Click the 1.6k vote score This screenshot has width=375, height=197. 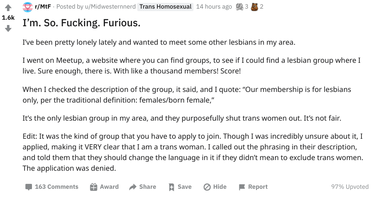tap(8, 18)
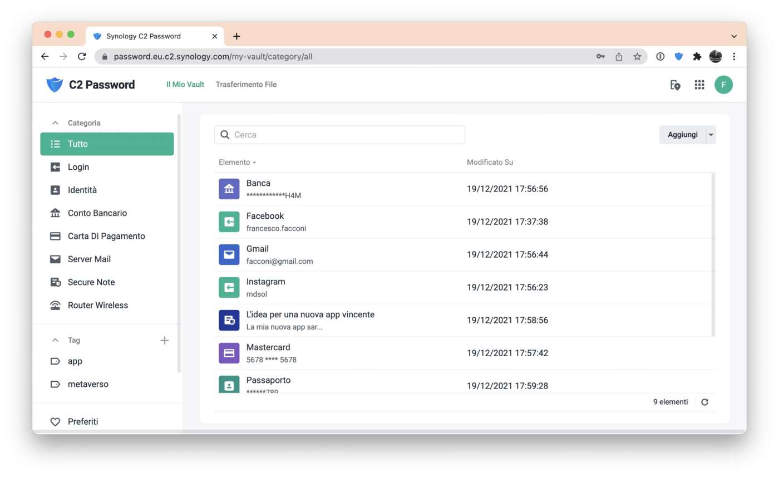Viewport: 779px width, 477px height.
Task: Open the Carta Di Pagamento category
Action: click(x=106, y=236)
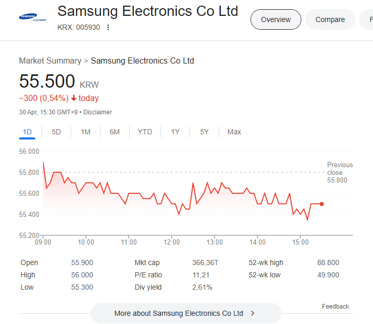Show the 6M chart range
Screen dimensions: 373x324
115,132
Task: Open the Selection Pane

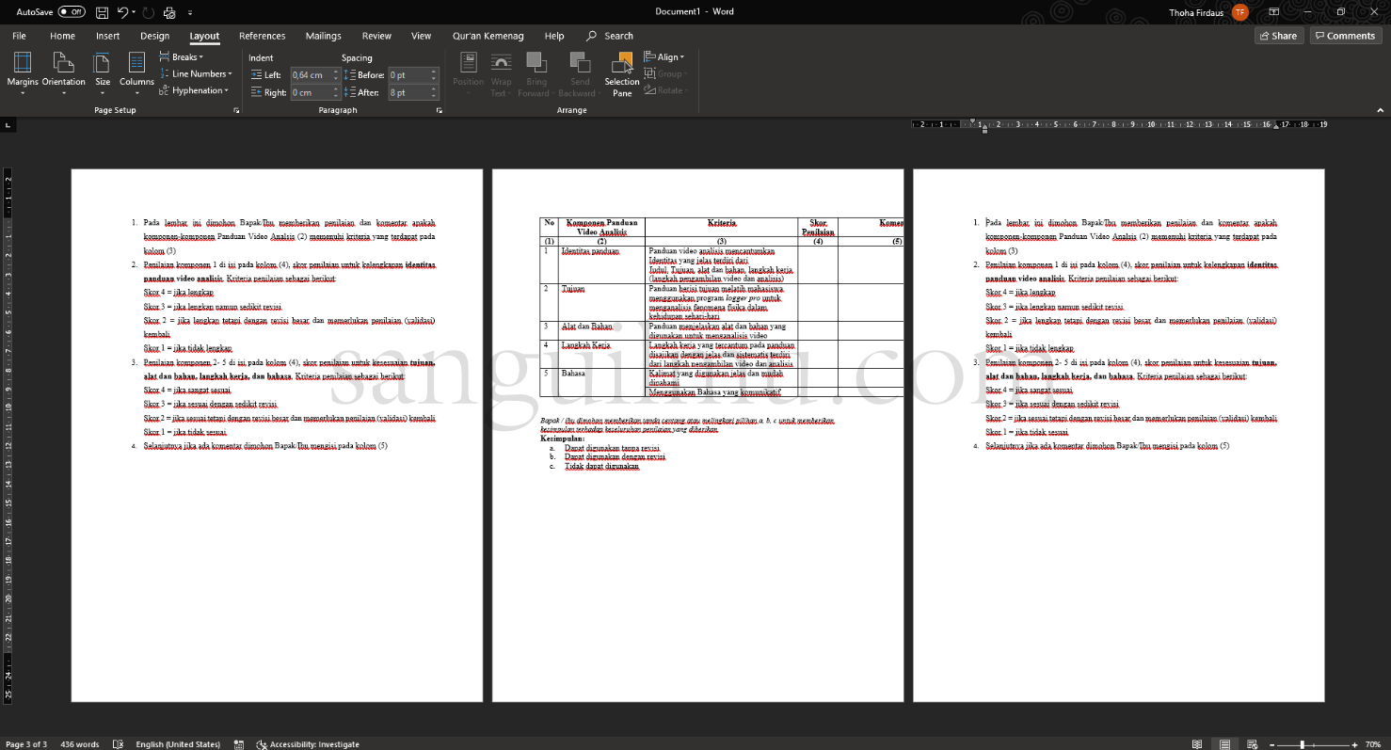Action: pyautogui.click(x=621, y=73)
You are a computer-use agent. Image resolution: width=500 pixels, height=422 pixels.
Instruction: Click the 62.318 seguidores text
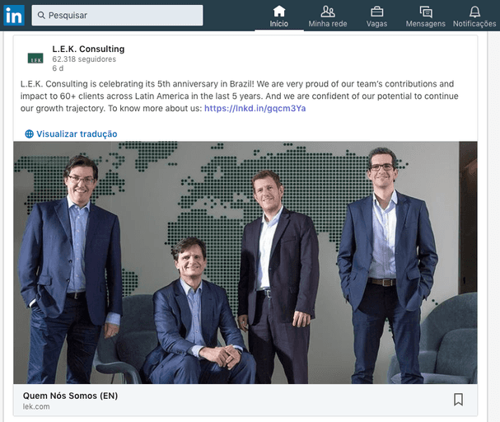[84, 59]
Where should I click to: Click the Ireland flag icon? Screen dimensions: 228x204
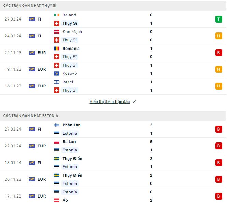point(57,15)

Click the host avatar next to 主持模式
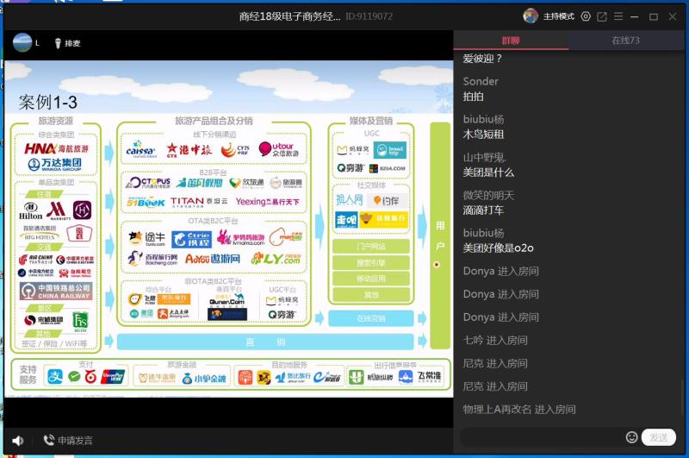(x=531, y=16)
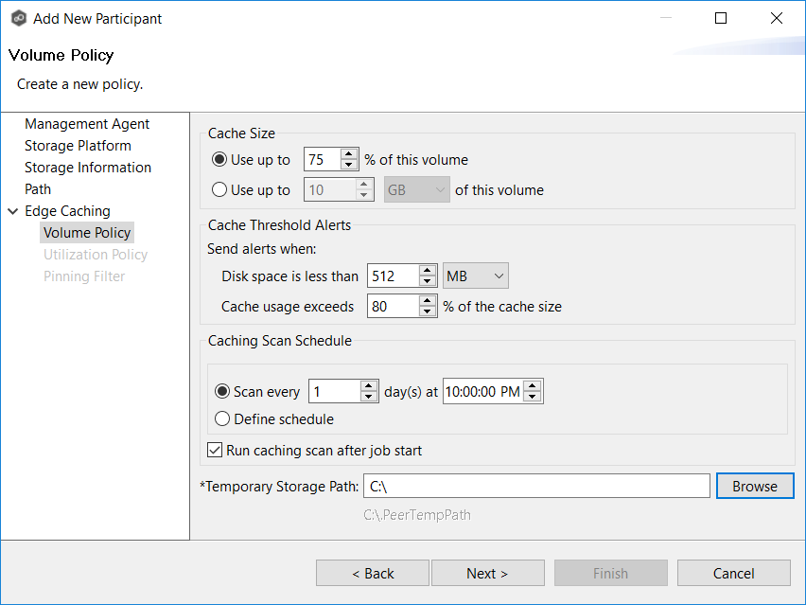
Task: Click the Temporary Storage Path field
Action: click(535, 487)
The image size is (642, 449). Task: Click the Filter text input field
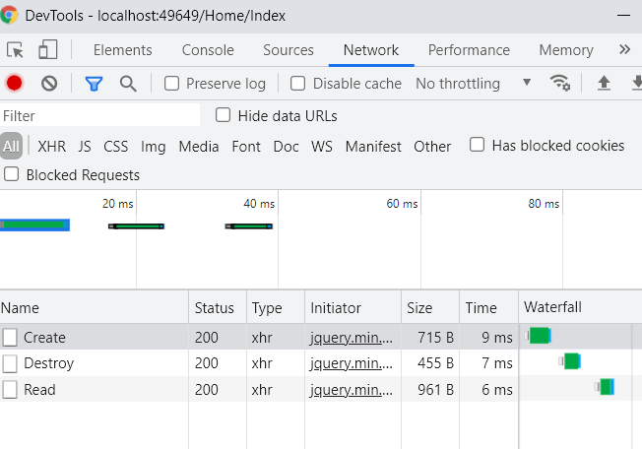point(98,116)
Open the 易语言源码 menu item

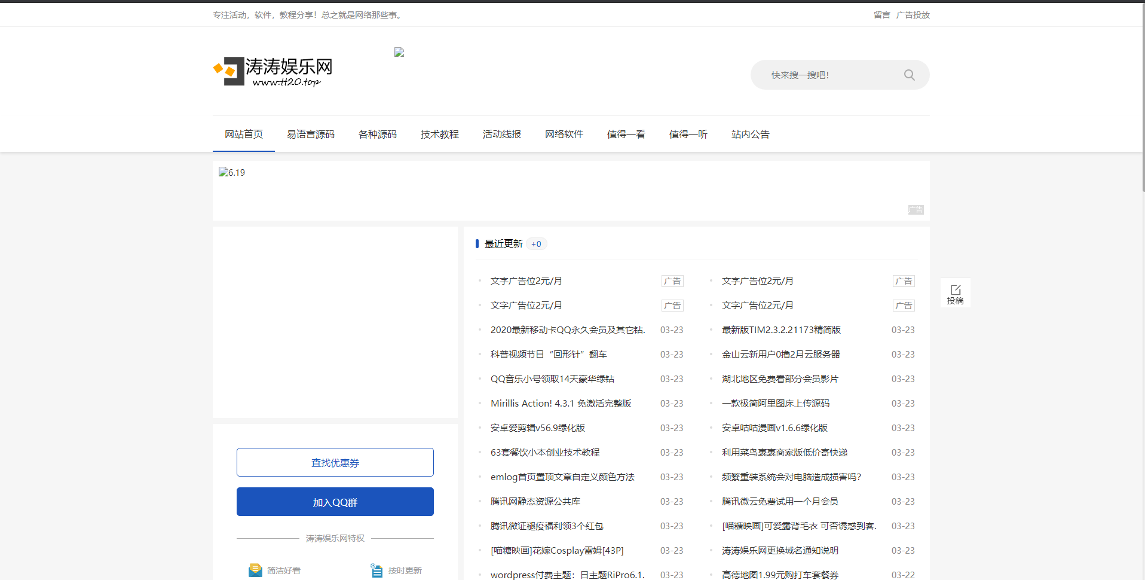[311, 135]
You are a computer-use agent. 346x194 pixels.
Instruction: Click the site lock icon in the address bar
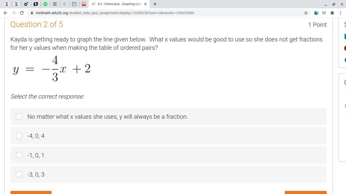pyautogui.click(x=31, y=13)
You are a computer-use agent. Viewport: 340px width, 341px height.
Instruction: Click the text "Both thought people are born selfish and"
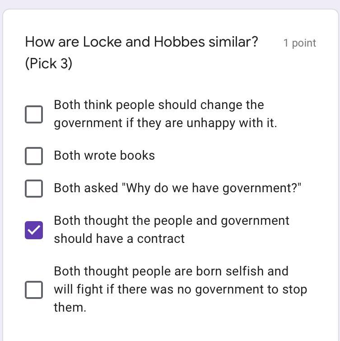171,271
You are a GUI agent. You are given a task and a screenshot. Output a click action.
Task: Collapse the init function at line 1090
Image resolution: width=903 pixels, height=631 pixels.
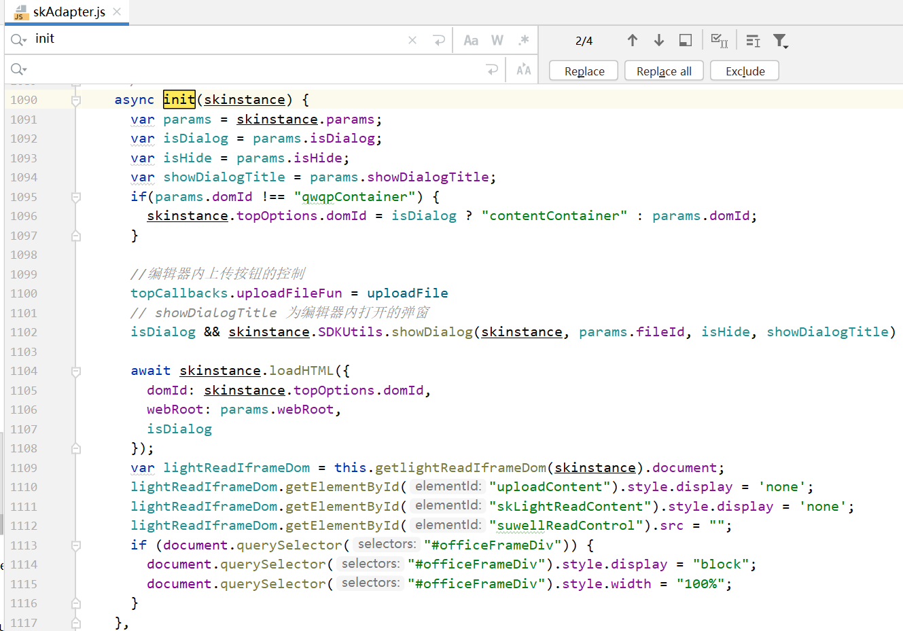[x=76, y=100]
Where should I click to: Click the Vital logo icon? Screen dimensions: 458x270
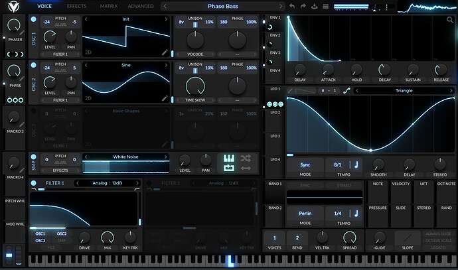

▸ **The task**: For the string "computer", count the lines of the preceding listing in which it appears, and report the count alone.

▸ **Answer space**: 3